Revascularisation Surgery and Long-Term Follow-up in Juvenile Moyamoya Syndrome: A Retrospective Analysis

Due to its low incidence in Western countries, physician awareness of juvenile Moyamoya disease should be improved. The benefits of revascularisation surgery have only been proven in the juvenile version of the disease. Therefore, early revascularisation may prevent irreversible ischaemic deficits and rapidly progressive mental retardation in young patients. From 1984 to 2009, a total of 19 children (mean age 8 years, range 1-18 years, female predominance 2:1, 17/19 European white patients, 2/19 Asian origin of at least one parent) were treated for juvenile Moyamoya disease by surgical revascularisation.
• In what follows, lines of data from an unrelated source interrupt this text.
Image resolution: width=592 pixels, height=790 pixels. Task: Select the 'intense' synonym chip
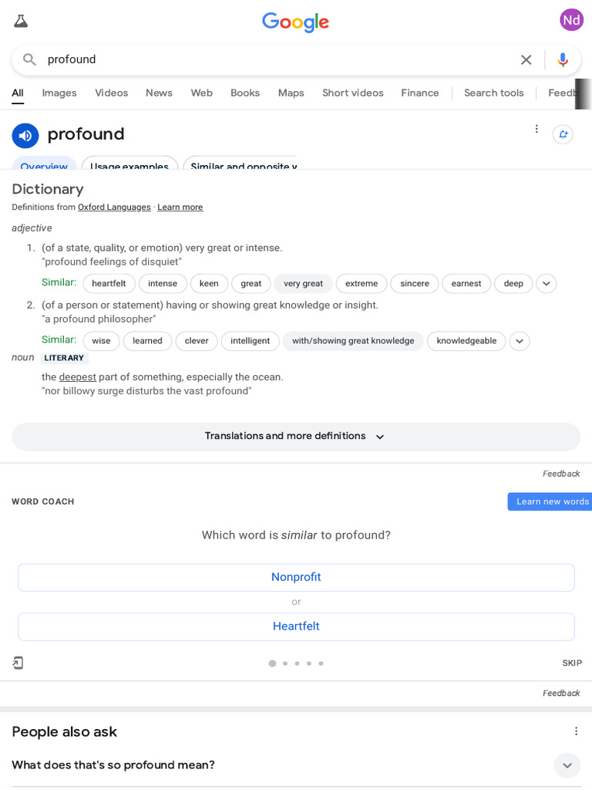pyautogui.click(x=163, y=283)
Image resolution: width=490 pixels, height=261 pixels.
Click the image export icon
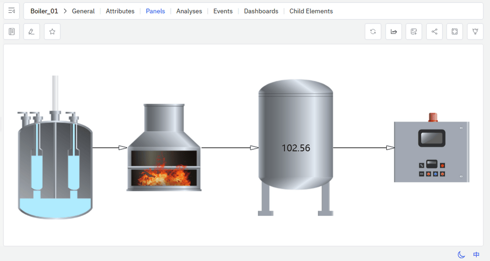(414, 31)
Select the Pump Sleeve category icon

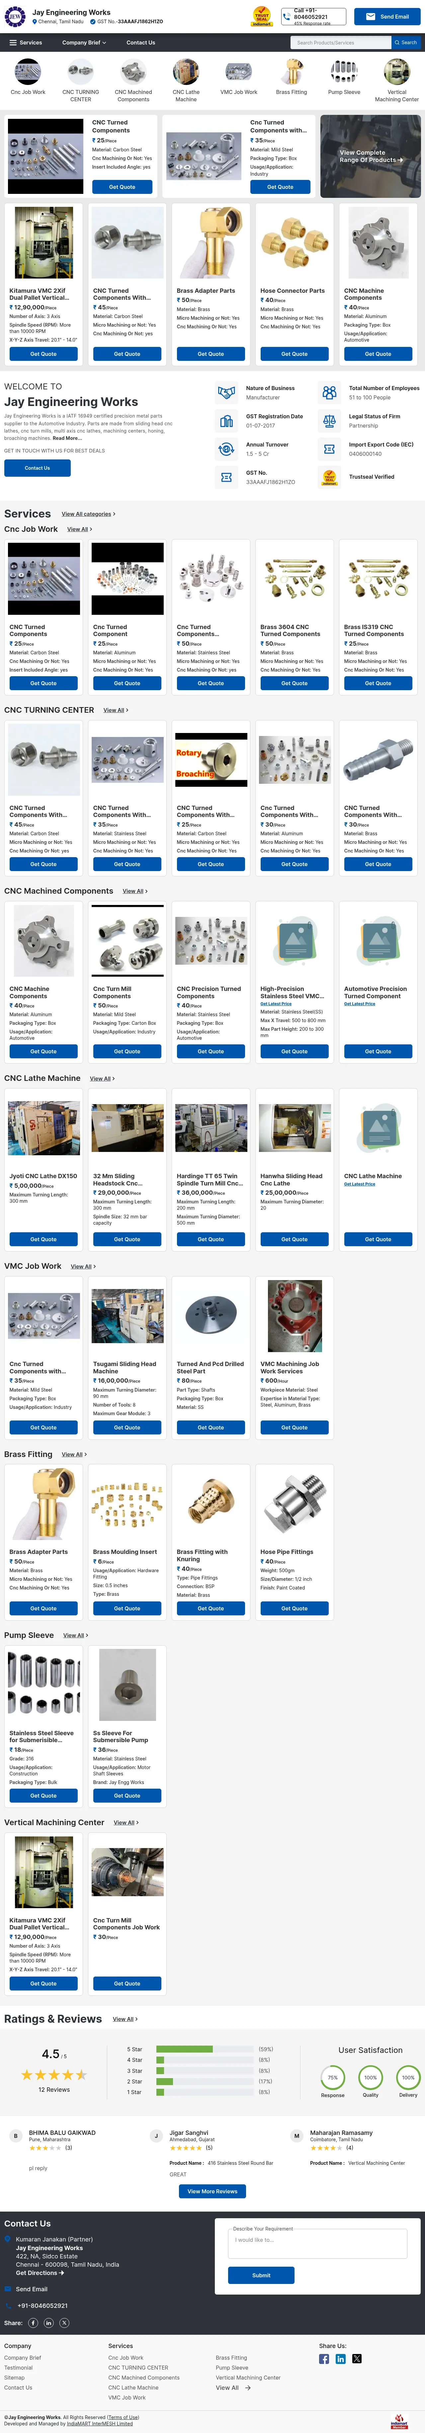coord(344,72)
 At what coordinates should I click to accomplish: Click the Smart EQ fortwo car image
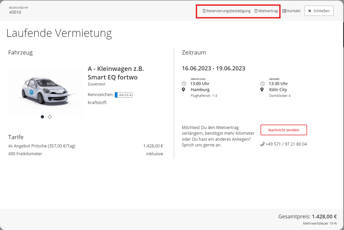(46, 91)
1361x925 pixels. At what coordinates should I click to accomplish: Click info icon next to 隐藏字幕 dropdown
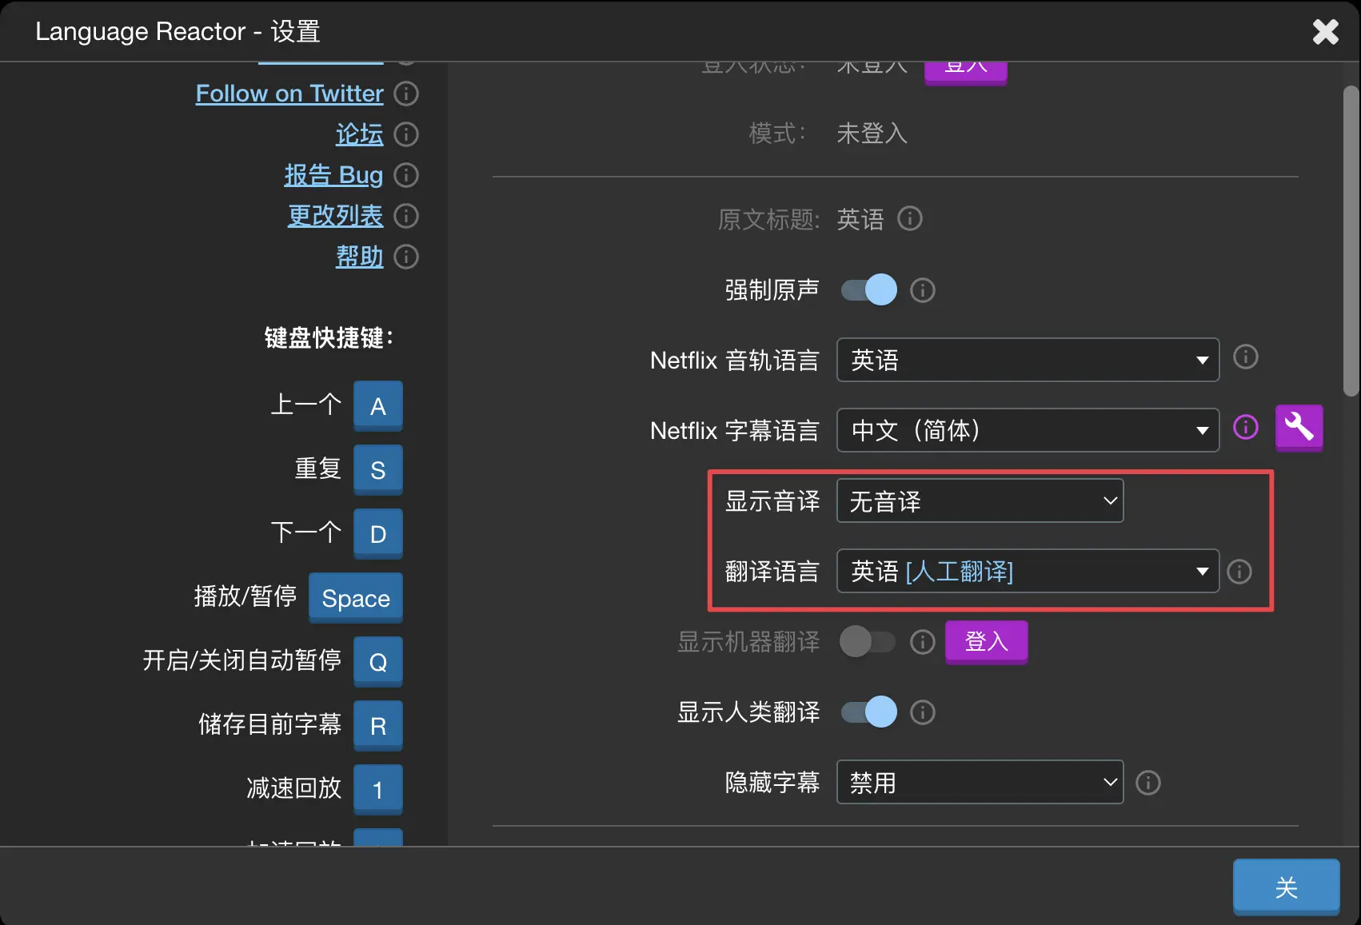pyautogui.click(x=1147, y=783)
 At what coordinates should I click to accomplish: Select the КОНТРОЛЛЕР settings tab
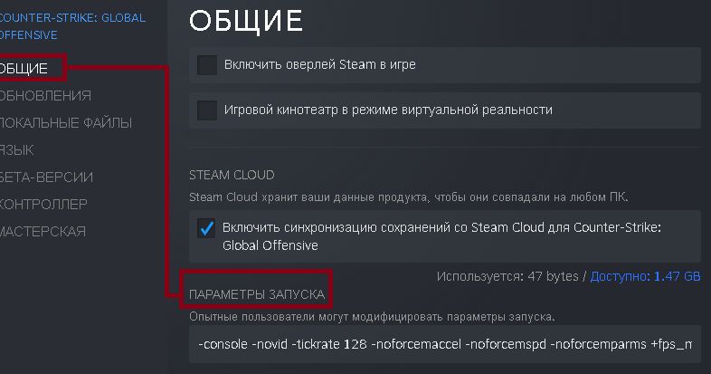pyautogui.click(x=43, y=204)
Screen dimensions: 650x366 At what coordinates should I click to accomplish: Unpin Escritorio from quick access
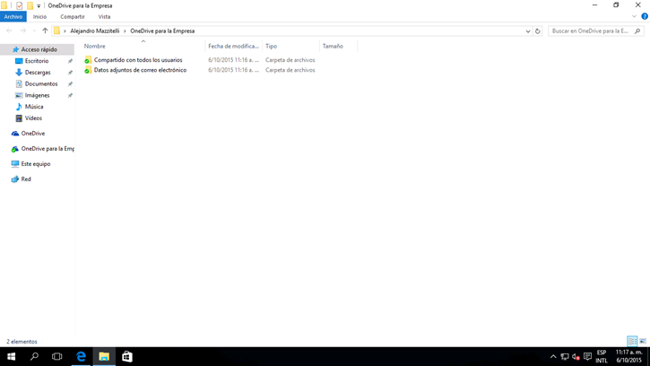point(70,61)
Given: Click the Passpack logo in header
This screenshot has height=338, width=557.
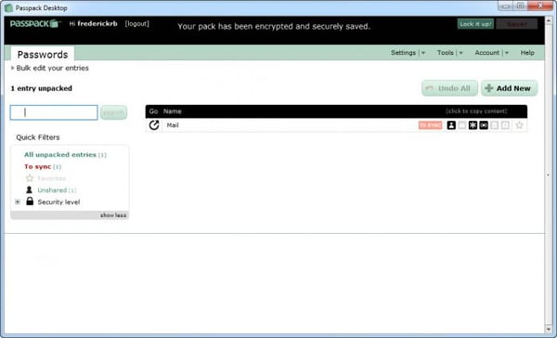Looking at the screenshot, I should point(34,24).
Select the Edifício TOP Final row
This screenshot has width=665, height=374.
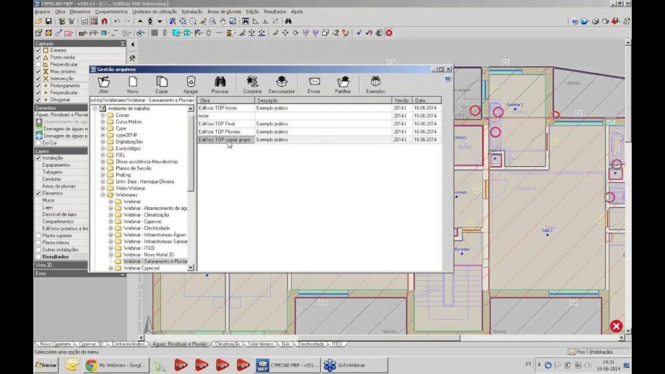tap(217, 123)
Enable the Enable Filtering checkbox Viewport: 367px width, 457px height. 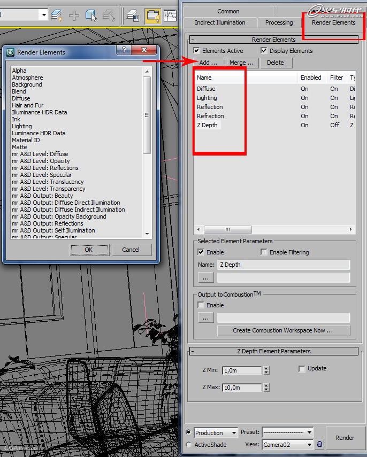pos(264,252)
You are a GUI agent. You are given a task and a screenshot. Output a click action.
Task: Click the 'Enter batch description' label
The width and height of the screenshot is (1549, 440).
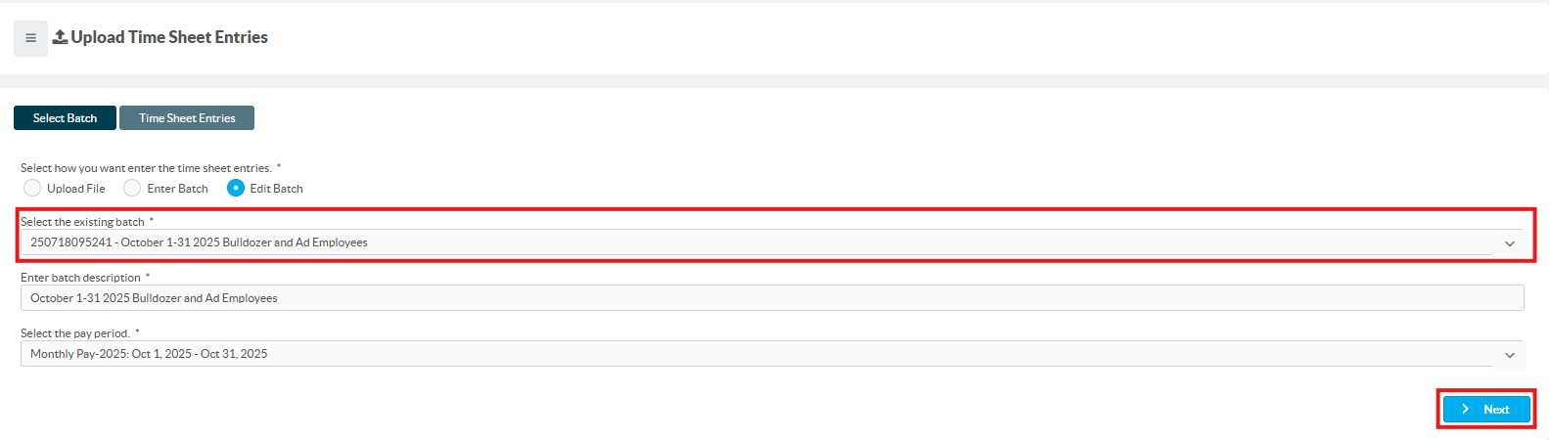81,278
The leading symptoms were epilepsy (17/19), followed by transient ischaemic attacks (TIA) or prolonged reversible ischaemic neurologic deficits (PRIND) (15/19) and mental retardation (11/19). Angiography showed a clear neovascularisation in the majority of patients after indirect bypasses after 6 months. The mean follow-up was 17 years and 3 months (maximum 25 years, minimum 2 years). Two patients were lost to follow-up. In accordance with the literature, ischaemic symptoms were eliminated by the revascularisation operation in 94% of our patients with a very low rate of complications, and no lasting morbidity and mortality in any of the patients. Early diagnosis and surgical treatment seem to potentiate the benefits independently of the type of revascularisation procedure.